• YOUR TASK: All that is wanted is an exact copy of the line containing "Given: Click the Sensex value 80787.3" and the lines after it, through the end of the records.

Excerpts from a dataset:
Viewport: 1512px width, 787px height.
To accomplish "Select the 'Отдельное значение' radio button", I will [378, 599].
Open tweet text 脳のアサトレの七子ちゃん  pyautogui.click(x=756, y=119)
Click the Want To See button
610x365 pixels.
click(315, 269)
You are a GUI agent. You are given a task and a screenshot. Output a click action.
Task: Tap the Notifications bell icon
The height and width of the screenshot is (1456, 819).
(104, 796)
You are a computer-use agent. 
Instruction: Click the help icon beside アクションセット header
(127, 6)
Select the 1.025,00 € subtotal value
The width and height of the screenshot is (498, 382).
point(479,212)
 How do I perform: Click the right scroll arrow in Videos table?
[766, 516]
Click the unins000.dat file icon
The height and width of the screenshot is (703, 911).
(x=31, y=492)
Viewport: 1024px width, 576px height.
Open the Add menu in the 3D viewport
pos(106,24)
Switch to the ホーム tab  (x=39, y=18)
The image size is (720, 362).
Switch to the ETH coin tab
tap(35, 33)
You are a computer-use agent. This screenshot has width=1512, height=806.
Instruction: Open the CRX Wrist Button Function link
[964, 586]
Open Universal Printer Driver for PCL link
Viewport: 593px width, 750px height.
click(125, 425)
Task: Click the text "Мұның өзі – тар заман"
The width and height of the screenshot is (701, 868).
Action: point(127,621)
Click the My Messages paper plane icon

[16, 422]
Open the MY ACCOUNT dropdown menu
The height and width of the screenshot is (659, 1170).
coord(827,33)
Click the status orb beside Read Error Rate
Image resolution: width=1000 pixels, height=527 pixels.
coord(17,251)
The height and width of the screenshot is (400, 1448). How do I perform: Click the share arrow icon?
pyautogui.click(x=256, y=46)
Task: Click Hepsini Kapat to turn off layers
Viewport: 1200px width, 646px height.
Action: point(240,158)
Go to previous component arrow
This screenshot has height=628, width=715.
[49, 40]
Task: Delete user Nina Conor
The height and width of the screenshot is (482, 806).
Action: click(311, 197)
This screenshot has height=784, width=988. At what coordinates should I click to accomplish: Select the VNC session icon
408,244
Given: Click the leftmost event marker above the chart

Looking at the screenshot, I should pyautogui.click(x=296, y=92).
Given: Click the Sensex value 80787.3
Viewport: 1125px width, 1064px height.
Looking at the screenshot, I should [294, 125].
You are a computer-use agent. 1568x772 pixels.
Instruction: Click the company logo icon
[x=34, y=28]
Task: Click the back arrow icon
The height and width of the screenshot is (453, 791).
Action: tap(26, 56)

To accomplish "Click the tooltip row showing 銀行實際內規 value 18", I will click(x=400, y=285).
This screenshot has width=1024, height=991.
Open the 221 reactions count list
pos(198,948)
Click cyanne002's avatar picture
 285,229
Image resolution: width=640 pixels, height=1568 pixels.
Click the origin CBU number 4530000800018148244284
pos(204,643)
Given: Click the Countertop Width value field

• SOLUTION TO THIS EXERCISE:
Given: Click the Sensex value 80787.3
Viewport: 1125px width, 1064px height.
Looking at the screenshot, I should [294, 125].
You are a computer-use agent. 1568x772 pixels.
Instruction: Click the company logo icon
[x=34, y=28]
Task: Click the back arrow icon
The height and width of the screenshot is (453, 791).
Action: tap(26, 56)

To accomplish "Click the tooltip row showing 銀行實際內規 value 18", I will click(x=400, y=285).
This screenshot has width=1024, height=991.
Open the 221 reactions count list
pos(198,948)
Click cyanne002's avatar picture
 285,229
Image resolution: width=640 pixels, height=1568 pixels.
Click the origin CBU number 4530000800018148244284
pos(204,643)
Given: Click the Countertop Width value field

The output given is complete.